§ **Textauszug**:
===
Kaum eine Skulptur hat in den vergangenen Jahrzehnten so zuverlässig für religiös motivierte Proteste gesorgt wie das berühmte Schnitzbild „Die Füße zuerst“ des österreichischen Künstlers Martin Kippenberger: 1990 in fünffacher Ausführung gefertigt, zeigt es einen wahlweise grünen, violetten, silbernen oder blauen Frosch am Kreuz mit ausgebreiteten Armen, Glubschaugen und hängender Zunge, in der einen Hand ein Bierglas, in der anderen ein Spiegelei. Nicht nur wegen seines ausgemacht dämlichen Gesichtsausdrucks und seiner ungewöhnlichen Accessoires entzündeten sich immer wieder heftige Debatten: Kippenbergers Frosch verunglimpfe das Kreuz der Christen, ja den Gottessohn selbst!

 

Doch geht es Kippenberger tatsächlich um eine Verunglimpfung? – Der Leipziger Kunsthistoriker Wolfgang Ullrich hält dagegen und weist darauf hin, dass es sich bei Kippenbergers Frosch keineswegs um eine zur Schau gestellte Form der Blasphemie, sondern um eine durchaus geistreiche Auseinandersetzung mit dem Zentralbild des christlichen Glaubens handelt. Martin Kippenberger sah sich nämlich selbst in seinem gekreuzigten Frosch: Ein alkoholkranker Künstler, der seine gesellschaftliche Aufgabe darin sah, stellvertretend für andere die Leiden der Gesellschaft zu empfinden und auf sich zu nehmen. Ähnlich wie Christus für die Welt, nehme der Künstler die Hypotheken seiner Umwelt auf sich, um sie stellvertretend für andere auf dem Rücken zu tragen. So wie der Frosch als Labortier für den medizinischen Fortschritt unserer Gesellschaft leide.
===
§ **Bereitgestellte Einträge**:
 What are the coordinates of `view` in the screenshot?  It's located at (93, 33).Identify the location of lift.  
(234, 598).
===
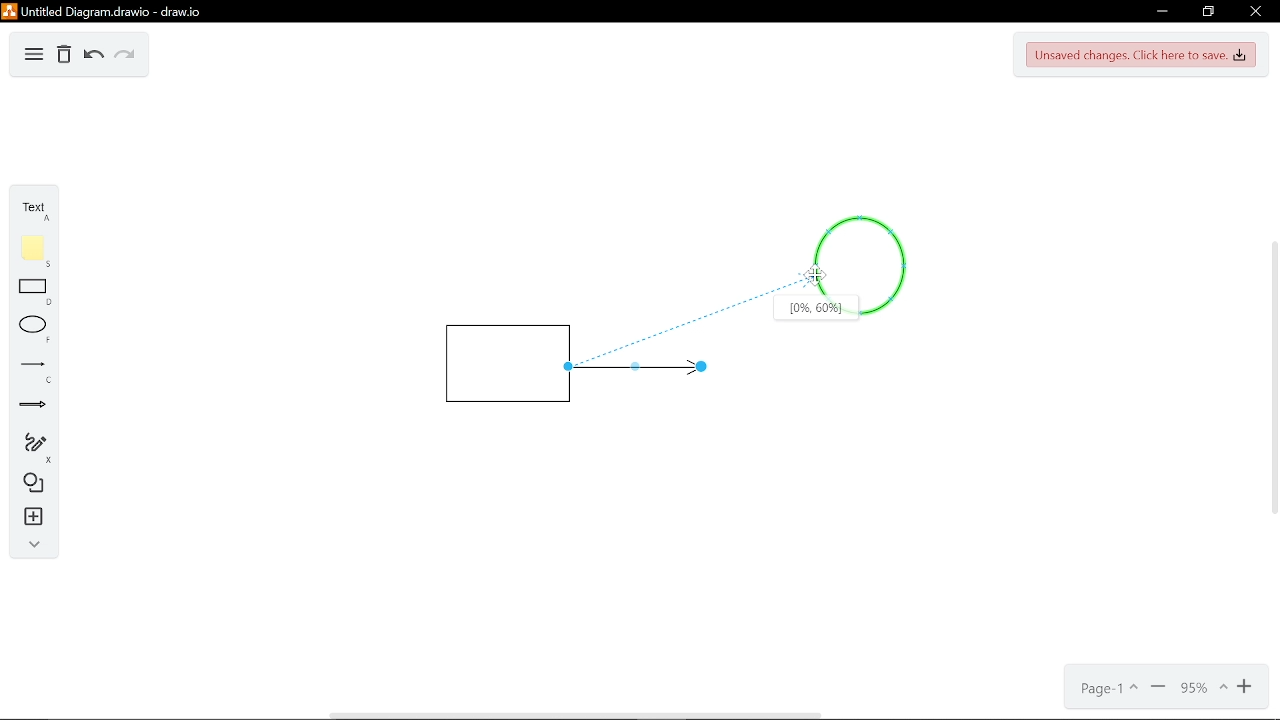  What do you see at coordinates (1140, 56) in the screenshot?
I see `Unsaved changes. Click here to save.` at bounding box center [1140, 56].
===
§ **Aufgabe**: Gib bitte den gesamten Textauszug über Kippenbergers Frosch wortgetreu wieder. Die Einträge werden hierfür nicht gebraucht.

§ **Lösung**:
Kaum eine Skulptur hat in den vergangenen Jahrzehnten so zuverlässig für religiös motivierte Proteste gesorgt wie das berühmte Schnitzbild „Die Füße zuerst“ des österreichischen Künstlers Martin Kippenberger: 1990 in fünffacher Ausführung gefertigt, zeigt es einen wahlweise grünen, violetten, silbernen oder blauen Frosch am Kreuz mit ausgebreiteten Armen, Glubschaugen und hängender Zunge, in der einen Hand ein Bierglas, in der anderen ein Spiegelei. Nicht nur wegen seines ausgemacht dämlichen Gesichtsausdrucks und seiner ungewöhnlichen Accessoires entzündeten sich immer wieder heftige Debatten: Kippenbergers Frosch verunglimpfe das Kreuz der Christen, ja den Gottessohn selbst!

 

Doch geht es Kippenberger tatsächlich um eine Verunglimpfung? – Der Leipziger Kunsthistoriker Wolfgang Ullrich hält dagegen und weist darauf hin, dass es sich bei Kippenbergers Frosch keineswegs um eine zur Schau gestellte Form der Blasphemie, sondern um eine durchaus geistreiche Auseinandersetzung mit dem Zentralbild des christlichen Glaubens handelt. Martin Kippenberger sah sich nämlich selbst in seinem gekreuzigten Frosch: Ein alkoholkranker Künstler, der seine gesellschaftliche Aufgabe darin sah, stellvertretend für andere die Leiden der Gesellschaft zu empfinden und auf sich zu nehmen. Ähnlich wie Christus für die Welt, nehme der Künstler die Hypotheken seiner Umwelt auf sich, um sie stellvertretend für andere auf dem Rücken zu tragen. So wie der Frosch als Labortier für den medizinischen Fortschritt unserer Gesellschaft leide.